Can anyone shed light on Joseph Cannings?

Dear Editor,

Not long ago I was looking for something from the 1886 newspapers at the National Archives. To find what I was looking for, I had to start at the beginning of the year and search the pages (each of which is about a foot wide and about a foot long) of each day’s newspaper.

In the edition for Friday, 19 February 1886 of the Daily Chronicle I found the article which I set out below. I thought that it was interesting enough to write the entire piece out in longhand. Mr Cannings doesn’t seem to be a young man, and bearing the year in mind, his achievements seem far more considerable than the writer of the piece makes out.

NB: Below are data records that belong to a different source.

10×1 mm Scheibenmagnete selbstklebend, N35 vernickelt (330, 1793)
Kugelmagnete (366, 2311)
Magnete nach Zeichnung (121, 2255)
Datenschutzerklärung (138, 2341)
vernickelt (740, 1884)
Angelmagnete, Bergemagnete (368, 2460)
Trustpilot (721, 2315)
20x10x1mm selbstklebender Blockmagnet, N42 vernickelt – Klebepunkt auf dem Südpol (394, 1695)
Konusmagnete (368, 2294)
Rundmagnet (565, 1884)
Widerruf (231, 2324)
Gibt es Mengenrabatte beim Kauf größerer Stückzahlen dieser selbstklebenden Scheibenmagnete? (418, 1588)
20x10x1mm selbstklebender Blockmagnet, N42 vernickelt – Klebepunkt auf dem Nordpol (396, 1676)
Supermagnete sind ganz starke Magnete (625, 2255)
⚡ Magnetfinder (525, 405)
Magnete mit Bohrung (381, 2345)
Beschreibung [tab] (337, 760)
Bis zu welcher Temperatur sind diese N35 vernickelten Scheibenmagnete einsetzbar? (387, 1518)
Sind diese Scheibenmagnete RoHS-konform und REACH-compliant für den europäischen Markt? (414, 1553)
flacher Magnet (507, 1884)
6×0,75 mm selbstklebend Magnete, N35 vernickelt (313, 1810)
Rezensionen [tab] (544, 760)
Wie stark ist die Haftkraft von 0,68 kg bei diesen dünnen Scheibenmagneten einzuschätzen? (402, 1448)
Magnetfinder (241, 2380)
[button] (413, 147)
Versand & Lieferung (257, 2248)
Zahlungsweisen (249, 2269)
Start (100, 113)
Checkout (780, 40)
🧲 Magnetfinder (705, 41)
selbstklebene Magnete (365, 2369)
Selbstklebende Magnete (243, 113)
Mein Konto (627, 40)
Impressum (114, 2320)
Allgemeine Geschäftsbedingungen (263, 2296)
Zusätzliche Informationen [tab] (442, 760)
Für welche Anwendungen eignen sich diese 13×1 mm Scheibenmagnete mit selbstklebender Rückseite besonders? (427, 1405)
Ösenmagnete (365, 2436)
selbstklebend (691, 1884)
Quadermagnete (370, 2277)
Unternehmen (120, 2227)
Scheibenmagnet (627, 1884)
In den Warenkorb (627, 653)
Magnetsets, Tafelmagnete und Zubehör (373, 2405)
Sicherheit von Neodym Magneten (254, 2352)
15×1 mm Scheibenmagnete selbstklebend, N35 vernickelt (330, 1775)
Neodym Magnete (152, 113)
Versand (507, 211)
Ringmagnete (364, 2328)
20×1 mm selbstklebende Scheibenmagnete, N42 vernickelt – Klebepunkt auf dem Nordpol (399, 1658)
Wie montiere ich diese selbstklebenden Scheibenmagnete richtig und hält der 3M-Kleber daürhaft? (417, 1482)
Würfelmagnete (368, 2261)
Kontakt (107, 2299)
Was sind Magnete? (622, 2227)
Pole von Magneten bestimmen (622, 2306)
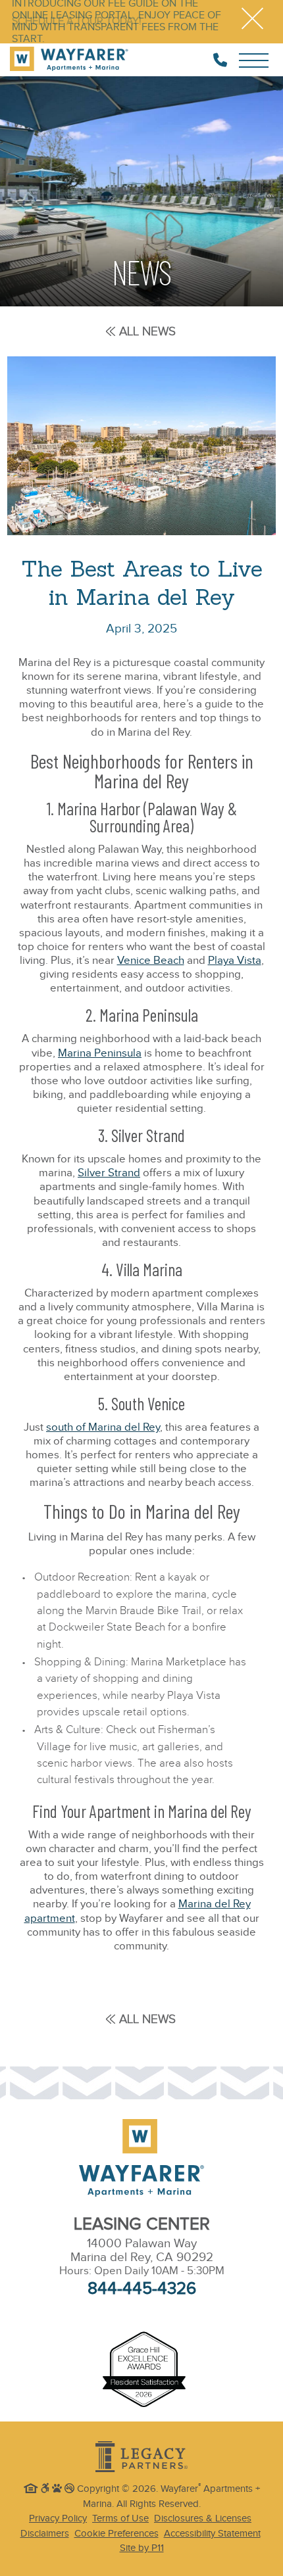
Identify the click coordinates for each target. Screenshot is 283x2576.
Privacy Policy (58, 2518)
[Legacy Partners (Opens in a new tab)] (141, 2456)
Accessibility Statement (212, 2533)
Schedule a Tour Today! (77, 22)
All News (147, 331)
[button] (252, 21)
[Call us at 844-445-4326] (220, 59)
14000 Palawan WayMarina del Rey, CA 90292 (141, 2250)
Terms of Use (120, 2518)
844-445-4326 (142, 2289)
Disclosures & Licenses (202, 2518)
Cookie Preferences (116, 2533)
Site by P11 (142, 2548)
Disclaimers (44, 2533)
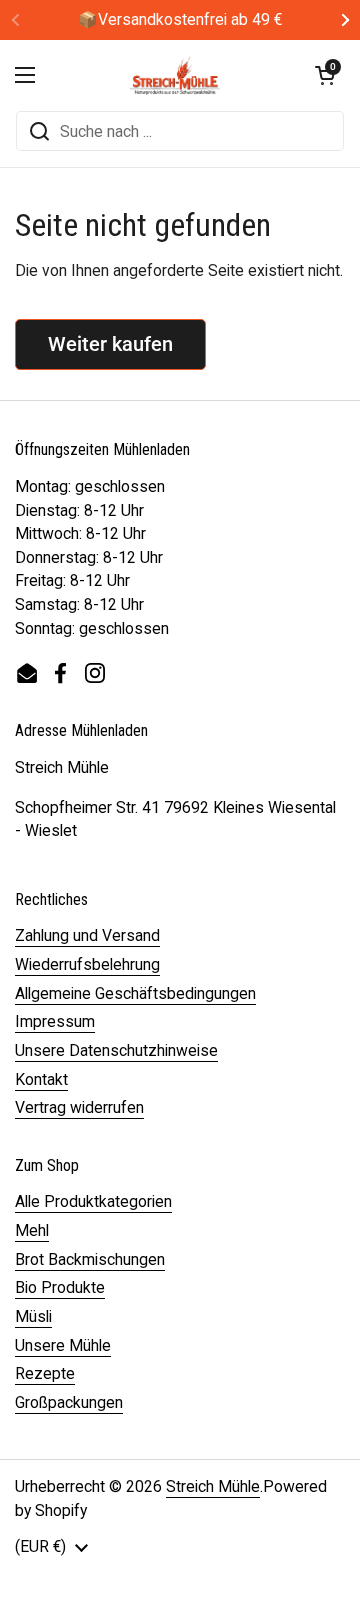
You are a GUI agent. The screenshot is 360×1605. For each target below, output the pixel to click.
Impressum (55, 1021)
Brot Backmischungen (90, 1259)
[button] (325, 75)
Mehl (32, 1230)
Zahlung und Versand (87, 935)
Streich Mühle (213, 1486)
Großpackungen (69, 1402)
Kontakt (41, 1079)
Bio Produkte (60, 1287)
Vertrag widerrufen (79, 1107)
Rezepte (45, 1373)
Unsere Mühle (63, 1345)
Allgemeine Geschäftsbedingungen (135, 993)
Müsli (33, 1316)
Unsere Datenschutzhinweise (116, 1050)
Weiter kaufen (110, 344)
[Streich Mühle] (175, 75)
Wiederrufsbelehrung (87, 964)
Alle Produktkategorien (93, 1201)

Perhaps someone can explain what is meant when Mr Cannings is described as having gone ‘home’ to study medicine when he was described earlier as being a native of Den Amstel. And maybe one of your readers knows what he went on to do.

Friday, 19 February 1886

Page 2

On Saturday last we announced from an examination list recently published in the Glasgow Herald that one “Joseph Cannings” of Demerara had passed in the first stage of the examination for the triple qualification of the Royal College of Physicians and Surgeons, Edinburgh and the Faculty of Physicians and Surgeons, Glasgow. We now learn that the Mr Cannings in question is a black man, a native of Den Amstel village, West Coast. He held a third class teacher’s certificate, and for some time was a school-master, but subsequently became a compositor and “served at case” with the old Colonist office for some four or five years. Mr Cannings left the printing business, however, in order to study dispensing at the Colonial Hospital, and afterwards went as estate dispenser and sicknurse to Pln Tuschen de Vrienden, then under the management of Mr T. C. Bagot and from thence in a similar capacity to Pln Anna Regina, Essequebo. He remained under Mr Gilzer until about the middle of 1883, when he determined to go home and study medicine, and with that aim in view he left the colony on the 26th June in that year as a passenger by the ss Moruca.